The passage is believed to have been above land from about 18,000 BC until 5,500 BC, when rising sea levels and a devastating tsunami submerged the remaining islands.
Perhaps the most astounding aspect of the Doggerland discoveries is the insight it may provide into human life more than 12,000 years ago, particularly in difficult climates.
Bates says the findings suggest early man was able to survive, and thrive, "up through the north, more than we ever thought that they should."
Using a combination of geophysical modeling data from oil and gas companies, and direct evidence from materials recovered from the seafloor, the research team has been able to build a model of what the lost land likely looked like to its inhabitants.
"We have now been able to model its flora and fauna, build up a picture of the ancient people that lived there and begin to understand some of the dramatic events that subsequently changed the land, including the sea rising and a devastating tsunami," explains Bates.
The research team isn't finished yet.
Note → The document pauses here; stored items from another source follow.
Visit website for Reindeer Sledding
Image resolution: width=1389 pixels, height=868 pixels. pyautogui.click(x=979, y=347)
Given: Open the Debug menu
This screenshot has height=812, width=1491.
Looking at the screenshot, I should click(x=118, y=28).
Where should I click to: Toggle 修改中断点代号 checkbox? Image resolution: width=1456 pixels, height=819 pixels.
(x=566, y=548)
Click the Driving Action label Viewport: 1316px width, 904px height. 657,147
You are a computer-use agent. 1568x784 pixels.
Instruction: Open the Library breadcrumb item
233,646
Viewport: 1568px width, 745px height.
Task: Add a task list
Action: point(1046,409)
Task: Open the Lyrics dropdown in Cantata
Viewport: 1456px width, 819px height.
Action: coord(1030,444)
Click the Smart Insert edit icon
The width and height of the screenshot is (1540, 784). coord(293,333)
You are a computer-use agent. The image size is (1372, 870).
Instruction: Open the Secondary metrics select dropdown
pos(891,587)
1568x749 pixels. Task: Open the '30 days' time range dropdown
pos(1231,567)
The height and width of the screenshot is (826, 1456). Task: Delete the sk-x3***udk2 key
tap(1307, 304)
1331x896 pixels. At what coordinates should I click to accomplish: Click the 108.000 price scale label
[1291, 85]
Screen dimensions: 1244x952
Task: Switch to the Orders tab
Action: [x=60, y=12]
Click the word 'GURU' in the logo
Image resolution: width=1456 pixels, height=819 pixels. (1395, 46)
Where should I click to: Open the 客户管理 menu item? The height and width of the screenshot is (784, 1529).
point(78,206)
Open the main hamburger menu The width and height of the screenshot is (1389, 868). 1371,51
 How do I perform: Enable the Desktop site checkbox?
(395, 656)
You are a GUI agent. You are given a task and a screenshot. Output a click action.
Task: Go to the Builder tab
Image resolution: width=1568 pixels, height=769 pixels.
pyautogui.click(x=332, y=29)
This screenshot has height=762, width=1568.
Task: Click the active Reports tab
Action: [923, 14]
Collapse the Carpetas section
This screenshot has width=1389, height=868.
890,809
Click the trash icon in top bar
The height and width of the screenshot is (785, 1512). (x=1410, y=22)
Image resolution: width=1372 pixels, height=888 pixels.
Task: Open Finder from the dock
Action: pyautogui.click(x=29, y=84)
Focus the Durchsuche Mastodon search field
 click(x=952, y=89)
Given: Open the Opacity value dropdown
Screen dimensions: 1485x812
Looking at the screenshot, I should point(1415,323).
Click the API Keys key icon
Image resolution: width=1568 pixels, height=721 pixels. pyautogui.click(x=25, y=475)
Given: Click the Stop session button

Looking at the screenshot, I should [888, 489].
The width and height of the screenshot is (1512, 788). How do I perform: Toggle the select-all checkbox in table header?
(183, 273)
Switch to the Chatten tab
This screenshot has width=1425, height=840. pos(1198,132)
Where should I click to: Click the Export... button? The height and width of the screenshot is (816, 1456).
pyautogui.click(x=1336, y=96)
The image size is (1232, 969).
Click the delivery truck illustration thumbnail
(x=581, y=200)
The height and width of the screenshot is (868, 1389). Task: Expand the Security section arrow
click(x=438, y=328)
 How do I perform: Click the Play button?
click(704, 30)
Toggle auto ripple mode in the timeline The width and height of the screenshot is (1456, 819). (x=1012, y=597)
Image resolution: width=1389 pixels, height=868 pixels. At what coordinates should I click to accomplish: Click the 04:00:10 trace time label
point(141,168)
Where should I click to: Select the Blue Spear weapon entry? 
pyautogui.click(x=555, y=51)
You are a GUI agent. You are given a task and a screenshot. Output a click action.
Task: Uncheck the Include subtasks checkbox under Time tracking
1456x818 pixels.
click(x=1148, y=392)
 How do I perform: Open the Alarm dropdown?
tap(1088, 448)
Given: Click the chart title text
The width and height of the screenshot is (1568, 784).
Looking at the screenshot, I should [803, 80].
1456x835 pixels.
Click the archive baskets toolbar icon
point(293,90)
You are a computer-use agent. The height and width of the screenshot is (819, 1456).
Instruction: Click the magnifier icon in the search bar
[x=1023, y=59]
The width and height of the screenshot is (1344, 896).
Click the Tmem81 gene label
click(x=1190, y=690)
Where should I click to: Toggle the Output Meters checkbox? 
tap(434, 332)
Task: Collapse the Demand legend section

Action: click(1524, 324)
They're currently investigating further evidence of human presence and behavior in Doggerland, including possible human burial sites, intriguing standing stones and a mass mammoth grave.
The research project is a collaboration between St. Andrews and the Universities of Aberdeen, Birmingham, Dundee and Wales Trinity St. David. The artifacts go on display this week at The Royal Society's Summer Science Exhibition in London.